Whale evolution: Now there's a story without legs ...
A student wrote to me recently to ask whether I thought that whale evolution was now well understood - don't the funny little vestigial legs on some early whales explain how it all happened? I replied,
The problem with whale evolution, as one scientist explained to me a couple of years ago, is that the "legs" thing isn't actually that important.
Legs are appendages (= useful but not necessary for life). Life forms can have appendages or not have them. Check out legless lizards and you will see what I mean.
The big issue with whale evolution is the some forty or more key changes that must occur simultaneously that adapt a land animal to marine life and to diving to deep levels of water while maintaining normal metabolic processes.
Also - and this is a pet peeve of mine - the scientist happened to mention in his presentation "the whale cow must also know how to bring her baby to the surface and start it breathing ... "
I got hold of him afterward, and asked, "So HOW does the whale cow know that she must do this?
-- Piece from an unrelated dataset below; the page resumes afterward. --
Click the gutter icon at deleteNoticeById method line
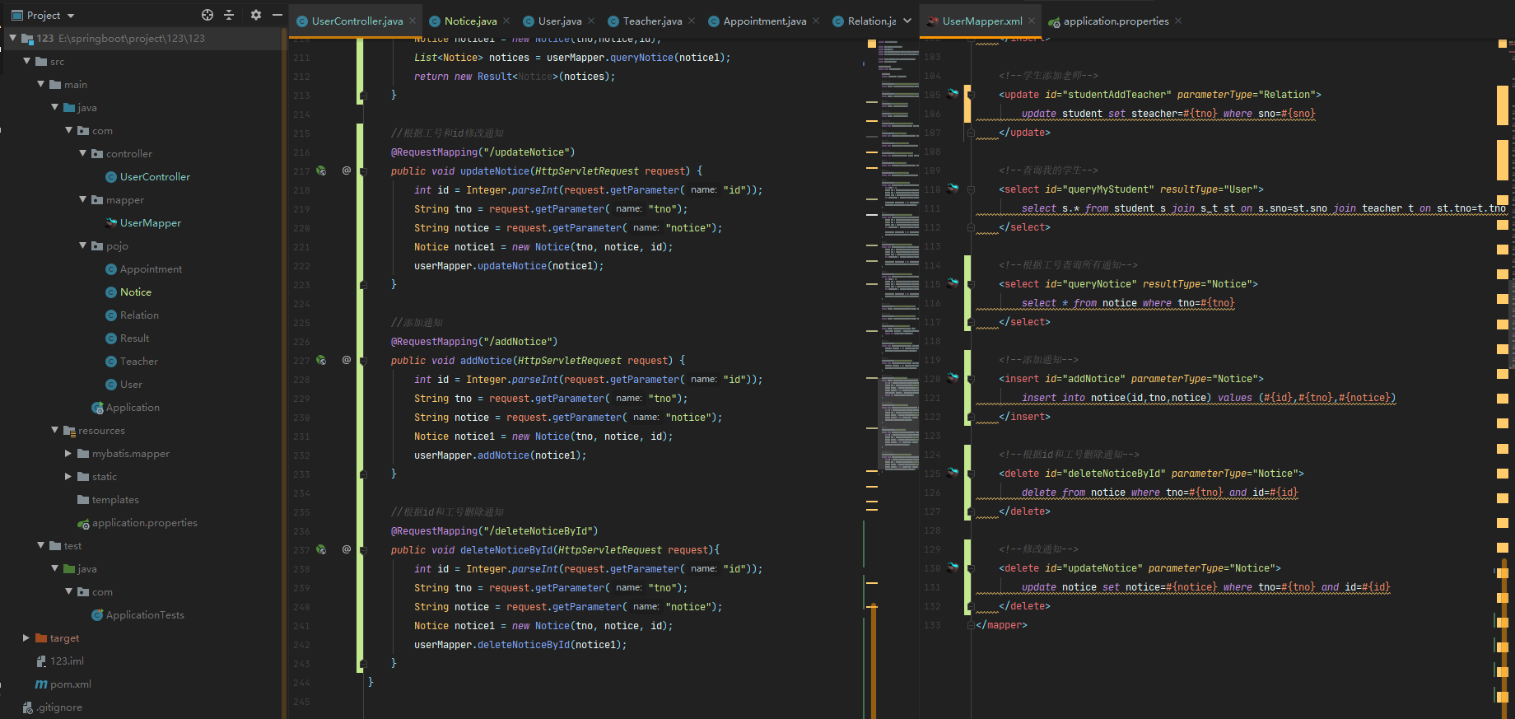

If most whale cows did not know it, the species' duration on this planet would abruptly end. So, given that whales exist, how exactly did whale cows - not individual Einsteins in their own right - acquire this vital information? Not, I suspect, from prenatal lectures."
He admitted that it was a good question.
Essentially, I don't have any answers except to say that the certainties of current public broadcasting science programs will probably not bear up under serious scrutiny.